It’s been four months. No rain, not even a hint of it with a single wisp of white cloud.
Temperatures so hot you could happily strip naked and walk around town, or fry an egg on your cars bonnet.
Endless miles of red dust, spinifex grass and grazing Brahman cattle.
Flies that constantly buzz around your face, flit up your nostrils and down your throat. Mozzies and midges that leave welts on your hardened skin. It’s a match for the brittle nails and dead hair ends.
It’s living on the edge of constant croc watch. Jumping and squirming every time you see a river miles away.
“Are there crocs in here?” is the first sentence that flies out of your mouth with each new body of water you come to. It’s got you freaked out so much, you even ask it when you’re near chlorinated swimming pools.
It’s green frogs flushed down toilet bowls after you’ve finished your business. It’s snakes curled up behind the cistern when you stumble in eyes half shut at 5am. It’s magic moments on Lake Argyle with freshwater crocodiles and not thinking twice about jumping in to swim with them.
It’s long road trips and hard core travel down gravel and corrugated roads. It’s miles of nothingness forcing you to pack and unpack almost nightly as you move from one town to the next on a journey that can last a couple of days.
A 600km stretch now seems like an afternoon drive.
No major supermarkets, Melbourne like cafes, just unchanging horizons.
A road house here and there to fill up on diesel that costs a fortune. You quickly lose your appetite with one glance at the shrivelled up sausage rolls lying in the oven.
Forget about decent coffee. It’s an urn with paper cups, a paddle pop stick and full-cream milk.
I’ve been laughed out of every establishment with my requests for gluten free, soy milk, and imagine – sugar free! Ain’t no raw cacao and almond milk in these parts.
You talk with passing travellers, who soon become comrades, about the marks of a good town approaching. It has Woolworths. If there’s Target, you’ve struck gold and a restaurant means the jackpot is yours. Why else did you think we stayed in Broome for five weeks? It had all of the above.
You can almost see the inhabitants of each caravan run down to the beach as soon as the red dirt they arrive on ends at the turquoise ocean. They’re desperate for the oasis after weeks of Outback driving.
“Look at this place!”
They yell beaming through the refreshing ocean breeze.
“It’s paradise. Boy after that journey, I just don’t want to leave here.” Many finish that with an exhausting statement, “I’m not sure I’m into 4WDriving much after all.”
It’s been four months and our journey through the Top End has come to an end.
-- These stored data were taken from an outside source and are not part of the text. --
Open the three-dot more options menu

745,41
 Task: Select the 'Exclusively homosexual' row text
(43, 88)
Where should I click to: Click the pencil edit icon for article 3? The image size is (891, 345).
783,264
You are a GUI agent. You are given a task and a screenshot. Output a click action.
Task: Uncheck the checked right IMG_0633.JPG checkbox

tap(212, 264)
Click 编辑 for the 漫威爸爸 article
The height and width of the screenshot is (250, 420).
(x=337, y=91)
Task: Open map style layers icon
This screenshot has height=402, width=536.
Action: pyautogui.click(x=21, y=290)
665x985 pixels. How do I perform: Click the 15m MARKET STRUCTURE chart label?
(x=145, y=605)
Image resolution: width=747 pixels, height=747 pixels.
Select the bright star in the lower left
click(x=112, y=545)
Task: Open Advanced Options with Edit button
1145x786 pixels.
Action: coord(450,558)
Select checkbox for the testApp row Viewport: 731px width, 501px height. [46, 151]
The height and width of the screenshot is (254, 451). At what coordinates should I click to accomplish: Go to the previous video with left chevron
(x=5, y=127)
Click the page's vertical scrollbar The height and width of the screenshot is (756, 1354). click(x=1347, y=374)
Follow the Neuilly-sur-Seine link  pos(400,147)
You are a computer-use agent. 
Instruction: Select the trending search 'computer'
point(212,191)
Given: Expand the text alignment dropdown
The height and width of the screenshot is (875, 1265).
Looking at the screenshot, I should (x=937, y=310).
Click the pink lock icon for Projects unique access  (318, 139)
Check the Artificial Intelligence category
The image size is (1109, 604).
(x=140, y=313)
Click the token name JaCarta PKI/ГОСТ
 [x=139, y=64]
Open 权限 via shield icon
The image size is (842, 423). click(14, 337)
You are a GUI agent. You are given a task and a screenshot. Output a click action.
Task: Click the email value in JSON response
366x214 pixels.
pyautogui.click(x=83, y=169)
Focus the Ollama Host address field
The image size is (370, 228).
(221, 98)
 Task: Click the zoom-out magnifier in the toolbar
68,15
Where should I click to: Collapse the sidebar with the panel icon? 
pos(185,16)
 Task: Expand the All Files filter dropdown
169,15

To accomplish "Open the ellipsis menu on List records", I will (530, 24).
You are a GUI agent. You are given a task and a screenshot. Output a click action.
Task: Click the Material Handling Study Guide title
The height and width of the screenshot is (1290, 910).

Despite been driven mad a lot of the time by the toughness of it, and those damn flies, I’ve loved every minute. Because lying waiting for you beneath the tough exterior are endless horizons of exquisite beauty, ancient timelessness, vitality and perfection.
Secret nooks and crannies, waterfalls, gorges, stunning sunsets, and a thriving ecosystem hiding amongst the apparent lifelessness of the scrub.
The Top End has given birth to a deep love and connection within me for Australia. It’s possibly the part I’ll speak most about from this road trip in years to come.
This is my country. And I’m in love with it.
But, I sure am happy to be leaving the red dust, exhausting heat, and annoying flies behind to return to pristine beaches and green rolling hills.
Hang on a minute. This is Australia. There’s no escaping the damn flies.
As we come out of the wilderness, allow us to take you on a little journey of some of it’s exquisiteness with our images below.
This is the Top End of Australia. You’re mad if you miss it.